Supplied material START

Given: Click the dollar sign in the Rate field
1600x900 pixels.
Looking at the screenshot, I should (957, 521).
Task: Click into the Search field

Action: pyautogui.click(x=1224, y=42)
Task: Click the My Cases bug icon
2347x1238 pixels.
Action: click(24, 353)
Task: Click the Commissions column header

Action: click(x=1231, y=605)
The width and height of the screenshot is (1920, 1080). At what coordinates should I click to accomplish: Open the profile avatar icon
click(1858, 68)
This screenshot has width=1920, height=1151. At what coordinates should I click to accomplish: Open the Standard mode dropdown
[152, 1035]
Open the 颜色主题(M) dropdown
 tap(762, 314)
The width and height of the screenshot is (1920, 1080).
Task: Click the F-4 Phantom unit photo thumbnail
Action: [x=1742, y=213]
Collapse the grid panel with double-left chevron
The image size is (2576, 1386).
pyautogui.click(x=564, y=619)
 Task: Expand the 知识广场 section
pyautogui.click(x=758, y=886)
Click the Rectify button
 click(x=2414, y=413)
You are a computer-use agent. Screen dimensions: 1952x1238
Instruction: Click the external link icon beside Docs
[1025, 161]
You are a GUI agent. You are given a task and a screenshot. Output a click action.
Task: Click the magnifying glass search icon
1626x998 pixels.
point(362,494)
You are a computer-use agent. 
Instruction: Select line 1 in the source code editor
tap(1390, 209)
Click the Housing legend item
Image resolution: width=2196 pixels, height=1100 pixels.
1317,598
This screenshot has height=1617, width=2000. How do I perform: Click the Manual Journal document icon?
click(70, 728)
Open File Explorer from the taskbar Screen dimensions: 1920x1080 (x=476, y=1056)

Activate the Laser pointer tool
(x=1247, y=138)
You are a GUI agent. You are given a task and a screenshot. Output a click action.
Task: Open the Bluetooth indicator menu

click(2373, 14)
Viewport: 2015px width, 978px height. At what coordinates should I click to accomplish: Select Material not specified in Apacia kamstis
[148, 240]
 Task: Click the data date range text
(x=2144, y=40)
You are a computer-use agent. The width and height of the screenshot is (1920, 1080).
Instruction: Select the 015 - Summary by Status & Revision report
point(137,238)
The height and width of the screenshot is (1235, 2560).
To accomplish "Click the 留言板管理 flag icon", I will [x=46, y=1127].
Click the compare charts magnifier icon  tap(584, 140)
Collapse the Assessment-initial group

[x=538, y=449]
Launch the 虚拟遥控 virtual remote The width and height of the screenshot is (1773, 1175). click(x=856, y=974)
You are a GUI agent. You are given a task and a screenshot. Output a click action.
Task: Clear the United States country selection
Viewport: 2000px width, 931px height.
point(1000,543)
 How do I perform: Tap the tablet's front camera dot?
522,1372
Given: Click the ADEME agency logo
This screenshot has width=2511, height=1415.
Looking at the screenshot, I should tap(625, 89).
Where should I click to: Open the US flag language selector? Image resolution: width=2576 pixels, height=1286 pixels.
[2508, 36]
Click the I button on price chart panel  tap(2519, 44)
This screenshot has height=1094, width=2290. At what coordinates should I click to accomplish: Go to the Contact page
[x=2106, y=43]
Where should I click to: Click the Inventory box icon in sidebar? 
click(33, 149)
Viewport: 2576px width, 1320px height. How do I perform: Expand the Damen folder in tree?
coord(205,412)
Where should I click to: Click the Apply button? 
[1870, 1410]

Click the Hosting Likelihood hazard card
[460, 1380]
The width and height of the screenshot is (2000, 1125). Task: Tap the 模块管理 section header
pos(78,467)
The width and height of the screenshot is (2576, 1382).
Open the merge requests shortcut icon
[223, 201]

Supplied material END

_Goal of the exercise_
All records shown above are to be output exactly.

_Exercise result_
Given: Click the dollar sign in the Rate field
1600x900 pixels.
Looking at the screenshot, I should (957, 521).
Task: Click into the Search field

Action: pyautogui.click(x=1224, y=42)
Task: Click the My Cases bug icon
2347x1238 pixels.
Action: click(24, 353)
Task: Click the Commissions column header

Action: click(x=1231, y=605)
The width and height of the screenshot is (1920, 1080). At what coordinates should I click to accomplish: Open the profile avatar icon
click(1858, 68)
This screenshot has width=1920, height=1151. At what coordinates should I click to accomplish: Open the Standard mode dropdown
[152, 1035]
Open the 颜色主题(M) dropdown
 tap(762, 314)
The width and height of the screenshot is (1920, 1080).
Task: Click the F-4 Phantom unit photo thumbnail
Action: [x=1742, y=213]
Collapse the grid panel with double-left chevron
The image size is (2576, 1386).
pyautogui.click(x=564, y=619)
 Task: Expand the 知识广场 section
pyautogui.click(x=758, y=886)
Click the Rectify button
 click(x=2414, y=413)
You are a computer-use agent. Screen dimensions: 1952x1238
Instruction: Click the external link icon beside Docs
[1025, 161]
You are a GUI agent. You are given a task and a screenshot. Output a click action.
Task: Click the magnifying glass search icon
1626x998 pixels.
point(362,494)
You are a computer-use agent. 
Instruction: Select line 1 in the source code editor
tap(1390, 209)
Click the Housing legend item
Image resolution: width=2196 pixels, height=1100 pixels.
1317,598
This screenshot has height=1617, width=2000. How do I perform: Click the Manual Journal document icon?
click(70, 728)
Open File Explorer from the taskbar Screen dimensions: 1920x1080 (x=476, y=1056)

Activate the Laser pointer tool
(x=1247, y=138)
You are a GUI agent. You are given a task and a screenshot. Output a click action.
Task: Open the Bluetooth indicator menu

click(2373, 14)
Viewport: 2015px width, 978px height. At what coordinates should I click to accomplish: Select Material not specified in Apacia kamstis
[148, 240]
 Task: Click the data date range text
(x=2144, y=40)
You are a computer-use agent. The width and height of the screenshot is (1920, 1080).
Instruction: Select the 015 - Summary by Status & Revision report
point(137,238)
The height and width of the screenshot is (1235, 2560).
To accomplish "Click the 留言板管理 flag icon", I will [x=46, y=1127].
Click the compare charts magnifier icon  tap(584, 140)
Collapse the Assessment-initial group

[x=538, y=449]
Launch the 虚拟遥控 virtual remote The width and height of the screenshot is (1773, 1175). click(x=856, y=974)
You are a GUI agent. You are given a task and a screenshot. Output a click action.
Task: Clear the United States country selection
Viewport: 2000px width, 931px height.
point(1000,543)
 How do I perform: Tap the tablet's front camera dot?
522,1372
Given: Click the ADEME agency logo
This screenshot has width=2511, height=1415.
Looking at the screenshot, I should tap(625, 89).
Where should I click to: Open the US flag language selector? Image resolution: width=2576 pixels, height=1286 pixels.
[2508, 36]
Click the I button on price chart panel  tap(2519, 44)
This screenshot has height=1094, width=2290. At what coordinates should I click to accomplish: Go to the Contact page
[x=2106, y=43]
Where should I click to: Click the Inventory box icon in sidebar? 
click(33, 149)
Viewport: 2576px width, 1320px height. How do I perform: Expand the Damen folder in tree?
coord(205,412)
Where should I click to: Click the Apply button? 
[1870, 1410]

Click the Hosting Likelihood hazard card
[460, 1380]
The width and height of the screenshot is (2000, 1125). Task: Tap the 模块管理 section header
pos(78,467)
The width and height of the screenshot is (2576, 1382).
Open the merge requests shortcut icon
[223, 201]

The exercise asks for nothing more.